=== TEXT BLOCK ===
»»

# Part 1 - Introduction

### Definitions of 'Urban' and 'Rural'

>The Census Bureau’s urban areas represent densely developed territory, and encompass residential, commercial, and other non-residential urban land uses. The Census Bureau delineates urban areas after each decennial census by applying specified criteria to decennial census and other data.

According to the US Census Bureau, the [2010 Census](https://www.census.gov/geo/reference/ua/urban-rural-2010.html) quantified urban areas as encompassing a minimum of 2,500 people, including at least 1,500 in the surrounding area. The US Census defines two types of urban areas, categorized by population: **Urbanized Areas** (UAs) with 50,000 or greater, and **Urban Clusters** (UCs) with 2,500 up to 50,000. After 2010, [around 500 UAs and 3,000 UCs](https://www.census.gov/geo/reference/ua/uafacts.html) were defined in the US. Around 80 percent of the US population was living within urban areas at this time.  

>'Rural' encompasses all population, housing, and territory not included within an urban area.  

Interestingly, "rural" lacks its own discrete definition. The Census Bureau defines "rural" in terms of the "urban" - as being excluded from the urban area.

Another way of measuring an area's degree of 'urban' is through [**Metropolitan** and **Micropolitan** areas](https://www.census.gov/library/publications/2012/dec/c2010sr-01.html). These are better suited for many inquiries as opposed to overly large states or too many small counties. These alternate areas are "socially and economically integrated groupings of one or more counties" and "provide appropriately detailed geographic analysis as well as good mapping units for a national overview."

««

=== WHAT IS NEEDED ===
Repeat word for word the part of the urban and rural definitions text starting with "According to the" and going on through "the urban area.".

=== PROVIDED RECORDS ===

»»

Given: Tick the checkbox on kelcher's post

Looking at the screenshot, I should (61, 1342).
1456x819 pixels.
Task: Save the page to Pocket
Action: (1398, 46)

««

=== FULL ANSWER ===
According to the US Census Bureau, the [2010 Census](https://www.census.gov/geo/reference/ua/urban-rural-2010.html) quantified urban areas as encompassing a minimum of 2,500 people, including at least 1,500 in the surrounding area. The US Census defines two types of urban areas, categorized by population: **Urbanized Areas** (UAs) with 50,000 or greater, and **Urban Clusters** (UCs) with 2,500 up to 50,000. After 2010, [around 500 UAs and 3,000 UCs](https://www.census.gov/geo/reference/ua/uafacts.html) were defined in the US. Around 80 percent of the US population was living within urban areas at this time.  

>'Rural' encompasses all population, housing, and territory not included within an urban area.  

Interestingly, "rural" lacks its own discrete definition. The Census Bureau defines "rural" in terms of the "urban" - as being excluded from the urban area.